A dustpan, the small version of which is also known as a "hearth brush and shovel” (from its use of cleaning the fireplace hearth), is a cleaning utensil. The dustpan is commonly used in combination with a broom or long brush. The small dustpan may appear to be a type of flat scoop. Though often hand-held for home use, industrial and commercial enterprises use a hinged variety on the end of a long handle to allow the user to stand instead of stoop while using it.

Handheld dustpans may be used with either a full-size broom or with a smaller broom or a brush. This second combination may be sold as one unit. A variant on the dustpan is the silent butler, a handheld, lidded dustpan.

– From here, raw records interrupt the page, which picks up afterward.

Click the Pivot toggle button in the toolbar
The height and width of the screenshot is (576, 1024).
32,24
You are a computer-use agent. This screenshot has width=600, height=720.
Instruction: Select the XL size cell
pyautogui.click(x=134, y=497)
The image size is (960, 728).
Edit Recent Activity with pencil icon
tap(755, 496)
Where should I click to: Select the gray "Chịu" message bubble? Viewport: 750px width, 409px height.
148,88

== Materials and design ==
Dustpans typically features a flat, angled surface for ease of debris collection, with raised sides to contain the swept materials. They are manufactured from various materials including plastic, metal, and composite materials. The different materials affect durability, weight, and price. Modern dustpans may incorporate features such as rubber edges to improve debris collection efficiency, ergonomic handles for user comfort, and integrated brushes or brooms for convenience. There is a growing trend towards producing dustpans from recycled or eco-friendly materials to reduce environmental impact. These sustainable materials include bamboo, wood, aluminum, and recycled plastics.

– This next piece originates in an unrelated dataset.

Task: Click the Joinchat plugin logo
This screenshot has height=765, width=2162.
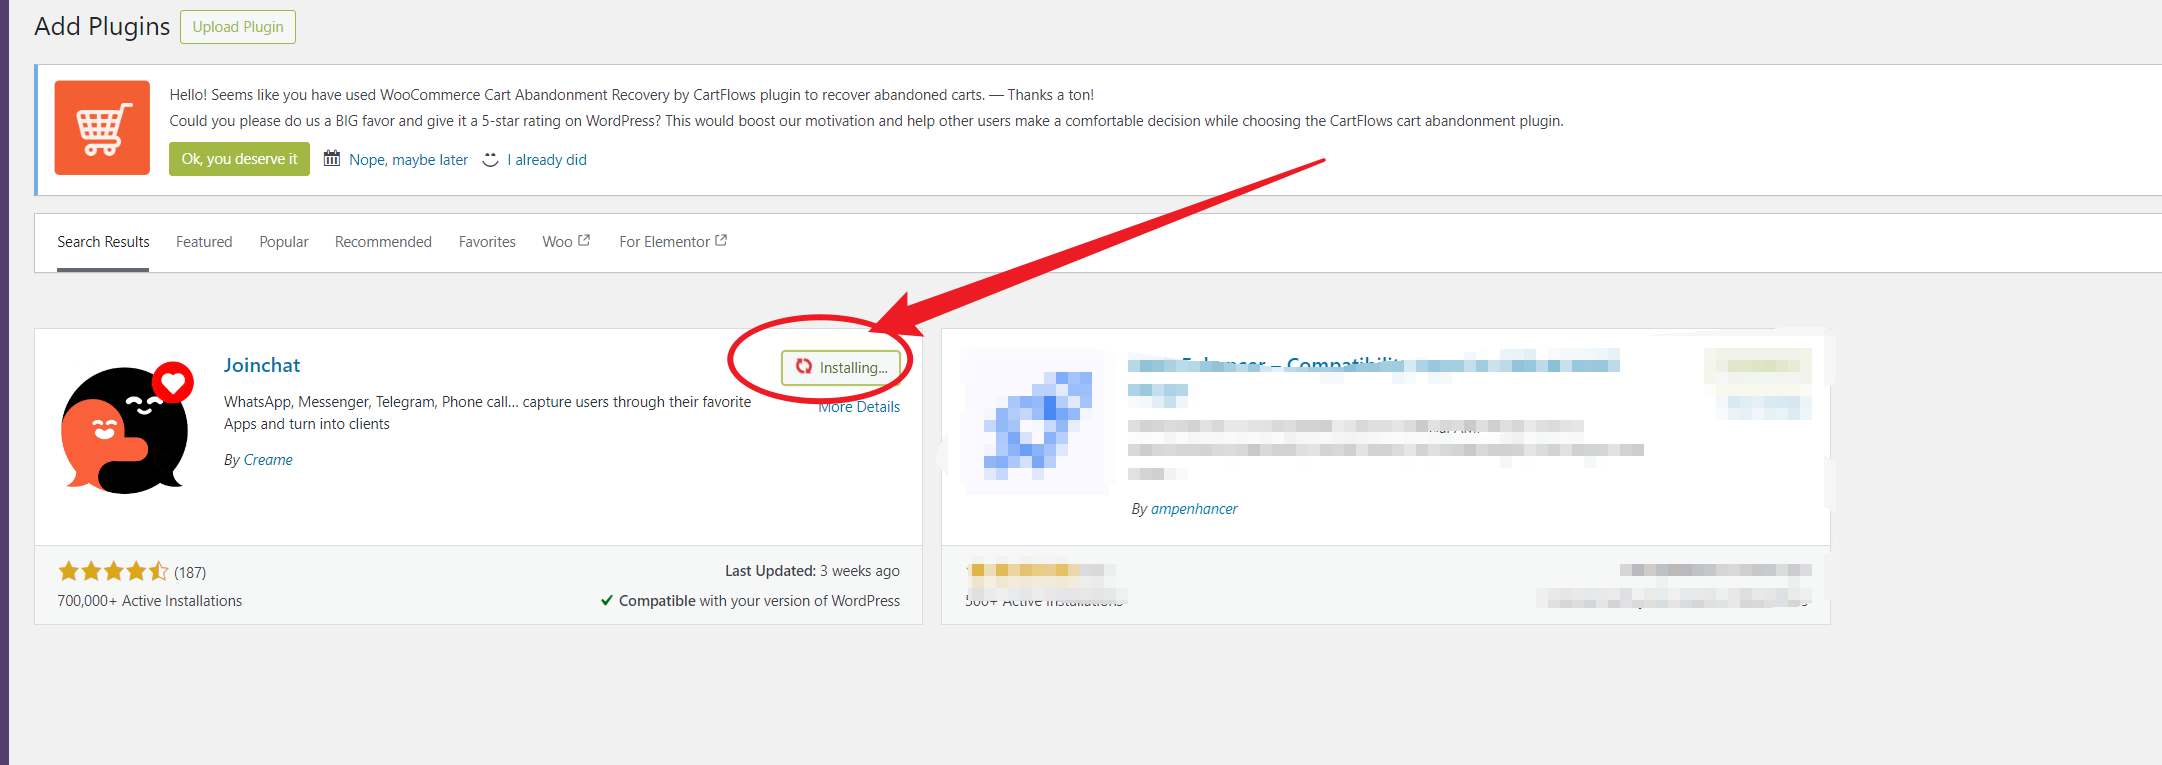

Small dustpans are typically used for light, everyday cleaning tasks. Dimensions may range from 20 cm to 30 cm in width, with a capacity sufficient for small amounts of debris. Large and industrial dustpans are designed for heavy-duty use, with widths exceeding 30 cm and larger capacities to handle more significant volumes of debris.

== History ==
In 1858, the first patent for a dustpan was given to T. E. McNeill. This design featured a flat scoop with a handle, which could be held in one hand while sweeping with the other. This basic design laid the foundation for modern dustpans.

In 1897, Lloyd P. Ray, an African American inventor, patented an improved dustpan with a more ergonomic handle and a raised edge to prevent debris from spilling out. This design was influential in shaping the dustpans we use today.